Phase 3 memory engine

The context assembly engine is the most architecturally significant addition in Phase 3. It sits on the critical path of every LLM request. In Phase 2, the proxy handled directive injection inline (a Redis lookup). In Phase 3, context injection is far more complex — it involves querying memories, scoring and ranking hu

Milestone 3.5.1 — Context Assembly Engine Skeleton (Python gRPC Server)

Status: Planned
Goal: 3.5 — Context assembly engine
Phase: 3 — Memory Engine and Operator Platform
Estimated effort: 3 days
ADR required: ADR-0038 — Context assembly service design and gRPC contract


Why This Milestone Exists

The context assembly engine is the most architecturally significant addition in Phase 3. It sits on the critical path of every LLM request. In Phase 2, the proxy handled directive injection inline (a Redis lookup). In Phase 3, context injection is far more complex — it involves querying memories, scoring and ranking hundreds of candidates, and fitting them within a model-specific token budget. This logic is too complex, too Python-heavy (ML scoring, tiktoken, numpy), and too likely to change to live inside the Go proxy.

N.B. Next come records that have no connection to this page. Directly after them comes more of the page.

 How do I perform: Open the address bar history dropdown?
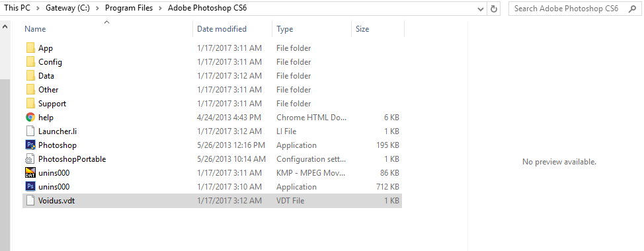pyautogui.click(x=481, y=9)
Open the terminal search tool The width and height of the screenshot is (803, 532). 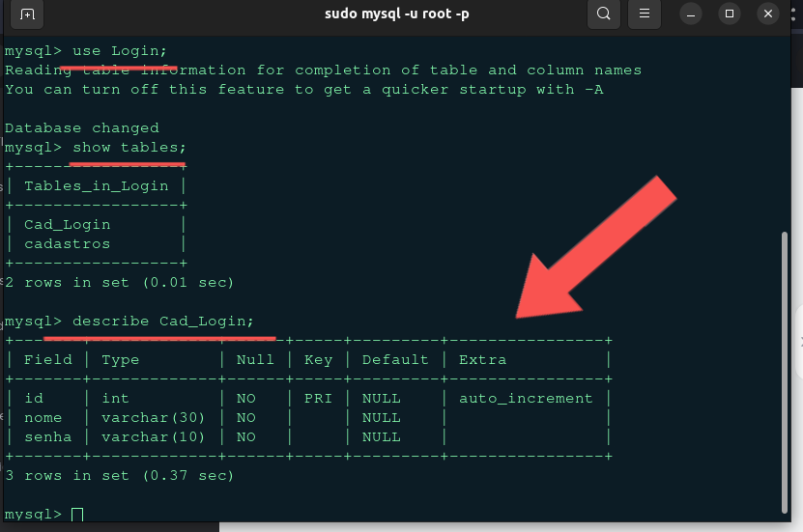click(604, 14)
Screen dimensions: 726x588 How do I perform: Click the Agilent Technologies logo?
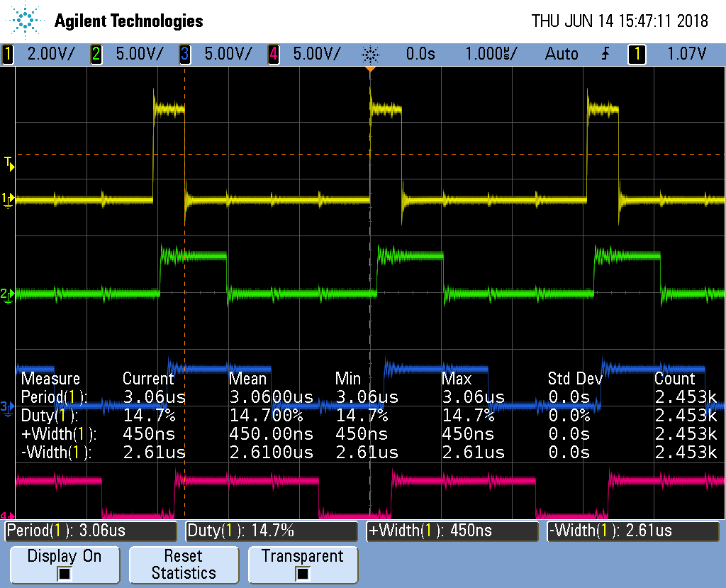pos(103,21)
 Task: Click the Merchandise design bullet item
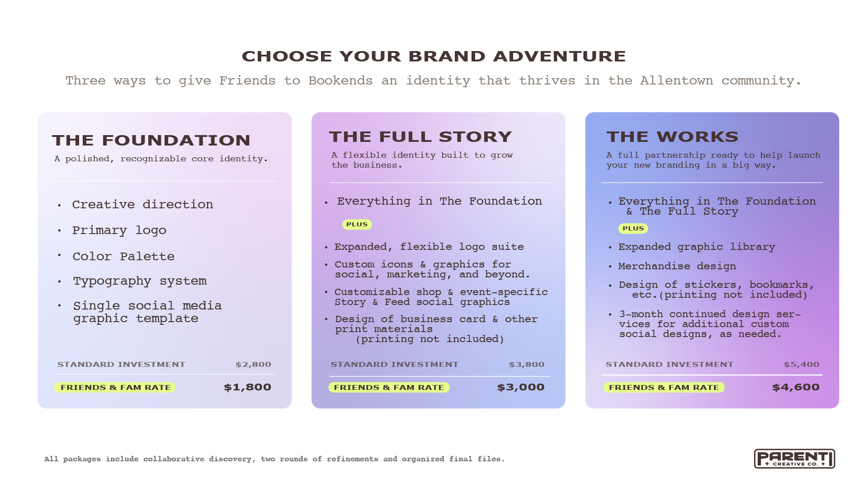[x=677, y=267]
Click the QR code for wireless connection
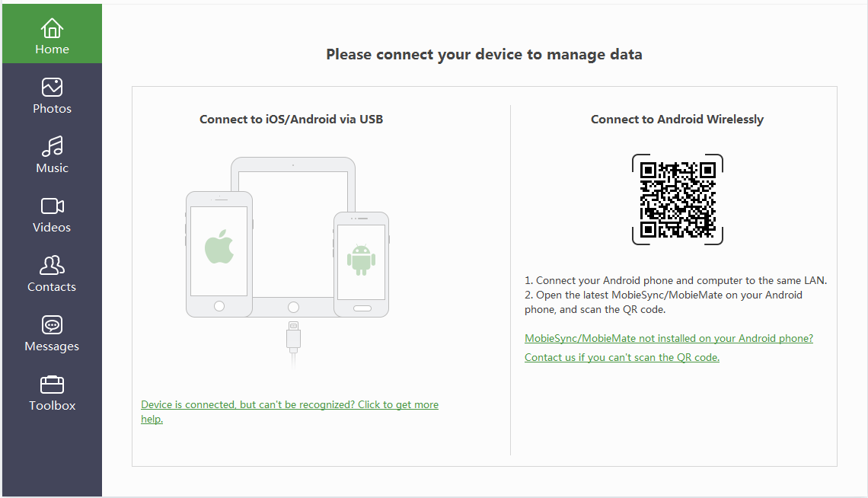 [678, 200]
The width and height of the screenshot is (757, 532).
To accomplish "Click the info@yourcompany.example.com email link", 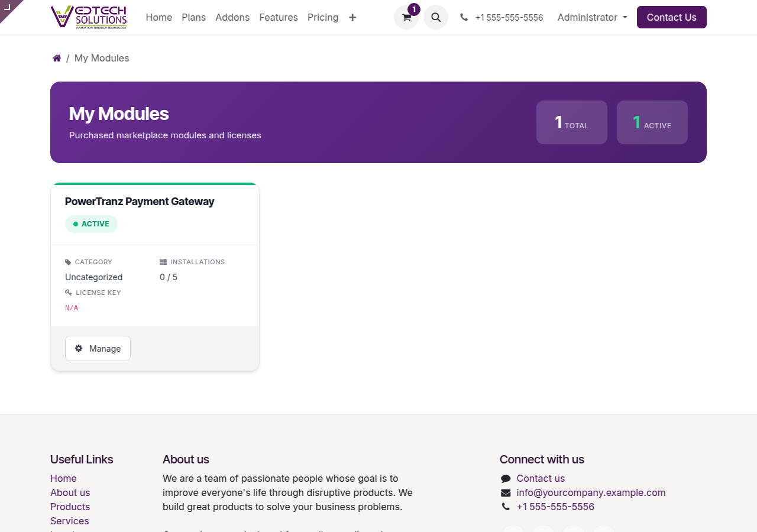I will 591,493.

The correct architecture is a dedicated Python gRPC service. The proxy calls it with the agent ID, session ID, current messages, and target model. The service returns enriched messages ready to send to the LLM.

This milestone establishes the service skeleton, protobuf contract, gRPC server, and the proxy-side Go client — without the domain logic (scoring, packing) which comes in later milestones.


Non-Goals

  • Memory scoring algorithm (3.5.4)
  • Greedy knapsack packing (3.5.5)
  • Context formatting logic (3.5.6)
  • Proxy hot-path integration (3.5.7)
  • Compression/summarisation of large contexts (Phase 4)

Branch

feat/m3-5-1-context-assembly-skeleton

PR Title

feat(context): context assembly gRPC service skeleton and proto contract (m3.5.1)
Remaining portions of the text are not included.